Arrange the lines of the listing below as a numbered list, leaving out blank lines, starting at the first line and ending at the line containing "these [1127, 852]".

↓↓↓

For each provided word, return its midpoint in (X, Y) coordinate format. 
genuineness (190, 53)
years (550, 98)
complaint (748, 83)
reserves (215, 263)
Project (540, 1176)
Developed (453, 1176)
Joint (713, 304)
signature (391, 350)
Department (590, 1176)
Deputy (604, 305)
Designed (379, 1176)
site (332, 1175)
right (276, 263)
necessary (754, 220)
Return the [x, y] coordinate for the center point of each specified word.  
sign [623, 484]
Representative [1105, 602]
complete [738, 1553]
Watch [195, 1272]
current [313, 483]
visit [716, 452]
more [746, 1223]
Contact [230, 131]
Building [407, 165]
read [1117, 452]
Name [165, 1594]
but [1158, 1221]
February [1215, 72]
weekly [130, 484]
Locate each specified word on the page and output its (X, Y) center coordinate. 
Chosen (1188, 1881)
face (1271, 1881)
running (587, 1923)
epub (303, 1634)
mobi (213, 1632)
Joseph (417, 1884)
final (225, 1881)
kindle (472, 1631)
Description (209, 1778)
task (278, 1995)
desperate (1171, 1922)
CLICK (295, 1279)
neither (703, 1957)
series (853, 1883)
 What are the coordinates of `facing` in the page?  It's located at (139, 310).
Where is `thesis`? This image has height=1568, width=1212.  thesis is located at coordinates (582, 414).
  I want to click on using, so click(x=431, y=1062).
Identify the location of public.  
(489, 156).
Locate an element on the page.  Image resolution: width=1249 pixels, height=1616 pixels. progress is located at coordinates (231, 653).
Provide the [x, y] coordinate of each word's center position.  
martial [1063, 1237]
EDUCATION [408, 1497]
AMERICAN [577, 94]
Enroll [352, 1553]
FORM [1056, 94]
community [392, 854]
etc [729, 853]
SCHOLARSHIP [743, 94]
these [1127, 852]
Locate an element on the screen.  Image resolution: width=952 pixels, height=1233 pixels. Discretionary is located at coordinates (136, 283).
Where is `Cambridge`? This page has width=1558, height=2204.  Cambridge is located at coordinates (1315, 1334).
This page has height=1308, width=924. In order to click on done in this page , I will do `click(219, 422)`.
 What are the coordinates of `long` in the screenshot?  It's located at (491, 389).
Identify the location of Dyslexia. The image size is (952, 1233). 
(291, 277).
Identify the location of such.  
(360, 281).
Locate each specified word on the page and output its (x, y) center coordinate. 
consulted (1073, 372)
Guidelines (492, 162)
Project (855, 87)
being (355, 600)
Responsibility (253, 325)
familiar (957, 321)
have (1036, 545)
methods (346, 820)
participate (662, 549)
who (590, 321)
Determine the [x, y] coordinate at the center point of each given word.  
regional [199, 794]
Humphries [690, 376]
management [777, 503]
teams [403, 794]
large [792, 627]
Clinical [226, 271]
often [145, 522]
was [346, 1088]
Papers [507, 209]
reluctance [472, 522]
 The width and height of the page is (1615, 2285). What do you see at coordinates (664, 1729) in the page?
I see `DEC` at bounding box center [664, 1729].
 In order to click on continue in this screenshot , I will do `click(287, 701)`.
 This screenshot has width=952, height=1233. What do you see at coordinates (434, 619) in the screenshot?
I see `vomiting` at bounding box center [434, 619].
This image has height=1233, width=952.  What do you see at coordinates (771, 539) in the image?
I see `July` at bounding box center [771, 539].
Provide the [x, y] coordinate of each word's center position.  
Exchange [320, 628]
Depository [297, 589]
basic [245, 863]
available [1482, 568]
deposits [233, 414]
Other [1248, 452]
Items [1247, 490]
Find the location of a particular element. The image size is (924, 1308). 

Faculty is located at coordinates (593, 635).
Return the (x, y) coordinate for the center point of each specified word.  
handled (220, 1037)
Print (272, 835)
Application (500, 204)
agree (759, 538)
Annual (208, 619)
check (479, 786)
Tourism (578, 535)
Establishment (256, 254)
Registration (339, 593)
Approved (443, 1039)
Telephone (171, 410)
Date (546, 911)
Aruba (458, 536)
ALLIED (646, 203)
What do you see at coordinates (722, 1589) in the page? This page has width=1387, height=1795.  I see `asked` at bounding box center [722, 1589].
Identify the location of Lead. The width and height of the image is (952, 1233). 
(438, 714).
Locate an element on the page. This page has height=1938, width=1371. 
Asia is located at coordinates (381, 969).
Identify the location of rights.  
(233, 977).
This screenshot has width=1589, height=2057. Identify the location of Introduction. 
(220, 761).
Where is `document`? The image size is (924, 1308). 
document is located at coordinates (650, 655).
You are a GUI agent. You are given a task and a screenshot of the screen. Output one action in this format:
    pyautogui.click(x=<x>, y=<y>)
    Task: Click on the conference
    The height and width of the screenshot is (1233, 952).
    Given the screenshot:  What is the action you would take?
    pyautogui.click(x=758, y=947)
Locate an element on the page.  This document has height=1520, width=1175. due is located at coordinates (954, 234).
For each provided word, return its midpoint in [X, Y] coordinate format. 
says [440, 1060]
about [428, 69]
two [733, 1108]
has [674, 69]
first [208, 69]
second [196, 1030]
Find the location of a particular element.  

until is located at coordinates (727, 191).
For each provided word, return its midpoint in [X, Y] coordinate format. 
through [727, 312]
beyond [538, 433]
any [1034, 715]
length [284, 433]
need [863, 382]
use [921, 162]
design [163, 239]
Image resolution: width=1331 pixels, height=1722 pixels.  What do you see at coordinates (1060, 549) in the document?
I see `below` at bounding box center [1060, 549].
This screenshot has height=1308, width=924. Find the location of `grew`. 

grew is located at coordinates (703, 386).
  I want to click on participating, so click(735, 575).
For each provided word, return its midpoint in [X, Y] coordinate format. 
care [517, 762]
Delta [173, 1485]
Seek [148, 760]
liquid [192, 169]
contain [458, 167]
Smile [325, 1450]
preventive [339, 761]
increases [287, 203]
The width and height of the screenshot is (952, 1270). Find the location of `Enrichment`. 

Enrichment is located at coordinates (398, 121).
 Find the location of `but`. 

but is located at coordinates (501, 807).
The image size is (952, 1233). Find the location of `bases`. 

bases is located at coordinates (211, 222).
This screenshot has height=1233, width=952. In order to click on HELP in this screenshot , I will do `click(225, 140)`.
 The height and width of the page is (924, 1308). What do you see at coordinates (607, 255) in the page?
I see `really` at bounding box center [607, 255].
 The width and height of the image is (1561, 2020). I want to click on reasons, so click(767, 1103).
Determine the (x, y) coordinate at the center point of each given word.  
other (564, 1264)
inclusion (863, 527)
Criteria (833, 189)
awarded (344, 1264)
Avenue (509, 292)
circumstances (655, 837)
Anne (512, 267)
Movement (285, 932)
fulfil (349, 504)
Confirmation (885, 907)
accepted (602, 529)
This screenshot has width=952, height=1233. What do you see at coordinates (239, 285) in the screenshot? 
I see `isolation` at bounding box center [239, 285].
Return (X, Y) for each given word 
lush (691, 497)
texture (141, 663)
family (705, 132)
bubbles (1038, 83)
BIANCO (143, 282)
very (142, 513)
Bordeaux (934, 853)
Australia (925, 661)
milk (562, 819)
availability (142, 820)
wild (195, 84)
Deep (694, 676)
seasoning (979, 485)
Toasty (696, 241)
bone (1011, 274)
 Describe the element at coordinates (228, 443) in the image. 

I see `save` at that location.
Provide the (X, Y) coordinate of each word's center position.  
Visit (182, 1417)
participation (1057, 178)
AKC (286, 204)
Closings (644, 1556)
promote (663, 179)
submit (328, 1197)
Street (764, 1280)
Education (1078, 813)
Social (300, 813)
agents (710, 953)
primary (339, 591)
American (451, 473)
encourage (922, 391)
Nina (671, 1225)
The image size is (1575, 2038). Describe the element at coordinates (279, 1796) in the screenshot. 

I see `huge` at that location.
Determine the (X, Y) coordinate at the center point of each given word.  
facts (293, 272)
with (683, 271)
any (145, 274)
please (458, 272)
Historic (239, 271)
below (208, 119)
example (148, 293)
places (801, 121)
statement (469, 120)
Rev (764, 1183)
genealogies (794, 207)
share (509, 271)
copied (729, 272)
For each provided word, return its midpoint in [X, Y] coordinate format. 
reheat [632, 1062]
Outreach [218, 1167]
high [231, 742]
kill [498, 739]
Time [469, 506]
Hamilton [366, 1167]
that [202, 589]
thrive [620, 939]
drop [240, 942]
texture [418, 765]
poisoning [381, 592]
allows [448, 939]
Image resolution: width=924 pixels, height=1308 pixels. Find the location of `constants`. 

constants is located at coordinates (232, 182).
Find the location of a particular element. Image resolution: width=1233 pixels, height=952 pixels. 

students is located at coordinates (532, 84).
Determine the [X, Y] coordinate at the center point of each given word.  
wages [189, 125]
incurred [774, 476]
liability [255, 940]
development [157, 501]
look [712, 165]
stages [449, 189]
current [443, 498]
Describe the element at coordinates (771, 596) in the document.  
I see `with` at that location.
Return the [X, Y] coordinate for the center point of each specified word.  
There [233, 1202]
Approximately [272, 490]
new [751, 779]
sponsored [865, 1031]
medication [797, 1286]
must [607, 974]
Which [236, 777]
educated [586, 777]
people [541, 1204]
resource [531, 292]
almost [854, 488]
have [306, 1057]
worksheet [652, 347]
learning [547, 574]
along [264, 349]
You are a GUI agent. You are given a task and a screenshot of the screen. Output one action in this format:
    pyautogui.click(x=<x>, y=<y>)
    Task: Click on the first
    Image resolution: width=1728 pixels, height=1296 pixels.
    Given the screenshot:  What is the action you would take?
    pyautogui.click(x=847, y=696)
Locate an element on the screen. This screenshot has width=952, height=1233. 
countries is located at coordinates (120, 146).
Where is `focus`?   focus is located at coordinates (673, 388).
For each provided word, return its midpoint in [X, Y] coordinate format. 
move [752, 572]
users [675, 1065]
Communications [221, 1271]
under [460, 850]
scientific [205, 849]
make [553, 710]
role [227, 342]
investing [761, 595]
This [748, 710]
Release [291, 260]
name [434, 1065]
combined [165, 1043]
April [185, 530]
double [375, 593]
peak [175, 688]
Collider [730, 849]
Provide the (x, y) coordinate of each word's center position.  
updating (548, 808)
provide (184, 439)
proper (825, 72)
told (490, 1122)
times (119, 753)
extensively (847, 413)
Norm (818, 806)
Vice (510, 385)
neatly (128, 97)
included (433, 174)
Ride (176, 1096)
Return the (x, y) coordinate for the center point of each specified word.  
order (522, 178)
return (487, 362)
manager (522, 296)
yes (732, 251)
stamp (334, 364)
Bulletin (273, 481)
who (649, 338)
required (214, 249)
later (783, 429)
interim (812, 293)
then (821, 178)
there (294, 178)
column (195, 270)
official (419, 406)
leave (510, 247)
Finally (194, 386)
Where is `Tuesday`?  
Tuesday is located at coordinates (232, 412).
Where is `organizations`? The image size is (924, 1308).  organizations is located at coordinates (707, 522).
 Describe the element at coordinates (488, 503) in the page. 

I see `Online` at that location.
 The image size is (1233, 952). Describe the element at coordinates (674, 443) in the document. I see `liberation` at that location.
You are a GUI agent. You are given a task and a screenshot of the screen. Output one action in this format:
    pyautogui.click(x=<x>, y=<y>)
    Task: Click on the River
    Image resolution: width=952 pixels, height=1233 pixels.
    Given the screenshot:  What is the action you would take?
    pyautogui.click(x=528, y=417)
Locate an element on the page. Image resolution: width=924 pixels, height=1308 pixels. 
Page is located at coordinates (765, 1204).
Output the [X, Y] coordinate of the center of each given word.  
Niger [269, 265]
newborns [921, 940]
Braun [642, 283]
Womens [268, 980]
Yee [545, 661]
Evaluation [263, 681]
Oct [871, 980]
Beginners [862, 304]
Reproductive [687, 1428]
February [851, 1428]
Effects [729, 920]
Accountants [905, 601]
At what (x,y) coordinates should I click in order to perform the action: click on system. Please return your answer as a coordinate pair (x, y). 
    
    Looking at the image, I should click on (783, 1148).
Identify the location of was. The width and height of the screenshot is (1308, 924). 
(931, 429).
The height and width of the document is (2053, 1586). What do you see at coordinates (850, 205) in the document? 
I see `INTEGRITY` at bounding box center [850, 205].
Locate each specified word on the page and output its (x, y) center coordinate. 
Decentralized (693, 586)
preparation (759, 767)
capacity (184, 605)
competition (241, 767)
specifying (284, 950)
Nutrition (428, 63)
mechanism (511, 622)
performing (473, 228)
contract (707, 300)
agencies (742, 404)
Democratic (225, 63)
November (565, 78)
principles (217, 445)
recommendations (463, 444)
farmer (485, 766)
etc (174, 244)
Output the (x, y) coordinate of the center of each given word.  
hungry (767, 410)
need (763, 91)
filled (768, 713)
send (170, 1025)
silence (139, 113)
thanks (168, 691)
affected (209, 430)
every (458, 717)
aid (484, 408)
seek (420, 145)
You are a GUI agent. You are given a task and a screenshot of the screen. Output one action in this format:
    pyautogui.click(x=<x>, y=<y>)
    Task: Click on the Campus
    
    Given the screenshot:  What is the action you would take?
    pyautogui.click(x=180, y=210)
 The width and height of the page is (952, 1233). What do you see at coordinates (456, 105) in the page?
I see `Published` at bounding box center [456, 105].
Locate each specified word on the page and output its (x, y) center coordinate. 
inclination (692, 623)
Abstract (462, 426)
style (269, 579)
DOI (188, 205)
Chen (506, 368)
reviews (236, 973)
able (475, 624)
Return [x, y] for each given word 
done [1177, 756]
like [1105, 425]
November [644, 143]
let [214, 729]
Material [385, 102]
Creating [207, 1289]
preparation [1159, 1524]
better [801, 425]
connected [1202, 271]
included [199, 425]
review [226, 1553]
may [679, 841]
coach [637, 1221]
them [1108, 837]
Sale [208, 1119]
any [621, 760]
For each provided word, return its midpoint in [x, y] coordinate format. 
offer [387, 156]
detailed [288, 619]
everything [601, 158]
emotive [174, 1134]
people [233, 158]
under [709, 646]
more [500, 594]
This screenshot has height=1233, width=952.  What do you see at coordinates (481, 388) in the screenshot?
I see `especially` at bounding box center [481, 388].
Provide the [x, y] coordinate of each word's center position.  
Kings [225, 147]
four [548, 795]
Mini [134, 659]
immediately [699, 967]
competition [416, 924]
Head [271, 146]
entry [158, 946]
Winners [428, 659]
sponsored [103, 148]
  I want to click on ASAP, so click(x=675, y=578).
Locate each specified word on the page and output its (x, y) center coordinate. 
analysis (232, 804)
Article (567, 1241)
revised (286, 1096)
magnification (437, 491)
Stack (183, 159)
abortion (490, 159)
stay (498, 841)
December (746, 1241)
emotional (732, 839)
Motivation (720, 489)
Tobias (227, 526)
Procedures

↑↑↑

### RESPONSE TO THIS TASK
1. For each provided word, return its midpoint in (X, Y) coordinate format. 
2. genuineness (190, 53)
3. years (550, 98)
4. complaint (748, 83)
5. reserves (215, 263)
6. Project (540, 1176)
7. Developed (453, 1176)
8. Joint (713, 304)
9. signature (391, 350)
10. Department (590, 1176)
11. Deputy (604, 305)
12. Designed (379, 1176)
13. site (332, 1175)
14. right (276, 263)
15. necessary (754, 220)
16. Return the [x, y] coordinate for the center point of each specified word.  
17. sign [623, 484]
18. Representative [1105, 602]
19. complete [738, 1553]
20. Watch [195, 1272]
21. current [313, 483]
22. visit [716, 452]
23. more [746, 1223]
24. Contact [230, 131]
25. Building [407, 165]
26. read [1117, 452]
27. Name [165, 1594]
28. but [1158, 1221]
29. February [1215, 72]
30. weekly [130, 484]
31. Locate each specified word on the page and output its (X, Y) center coordinate. 
32. Chosen (1188, 1881)
33. face (1271, 1881)
34. running (587, 1923)
35. epub (303, 1634)
36. mobi (213, 1632)
37. Joseph (417, 1884)
38. final (225, 1881)
39. kindle (472, 1631)
40. Description (209, 1778)
41. task (278, 1995)
42. desperate (1171, 1922)
43. CLICK (295, 1279)
44. neither (703, 1957)
45. series (853, 1883)
46.  What are the coordinates of `facing` in the page?  It's located at (139, 310).
47. Where is `thesis`? This image has height=1568, width=1212.  thesis is located at coordinates (582, 414).
48.   I want to click on using, so click(x=431, y=1062).
49. Identify the location of public.  
50. (489, 156).
51. Locate an element on the page.  Image resolution: width=1249 pixels, height=1616 pixels. progress is located at coordinates (231, 653).
52. Provide the [x, y] coordinate of each word's center position.  
53. martial [1063, 1237]
54. EDUCATION [408, 1497]
55. AMERICAN [577, 94]
56. Enroll [352, 1553]
57. FORM [1056, 94]
58. community [392, 854]
59. etc [729, 853]
60. SCHOLARSHIP [743, 94]
61. these [1127, 852]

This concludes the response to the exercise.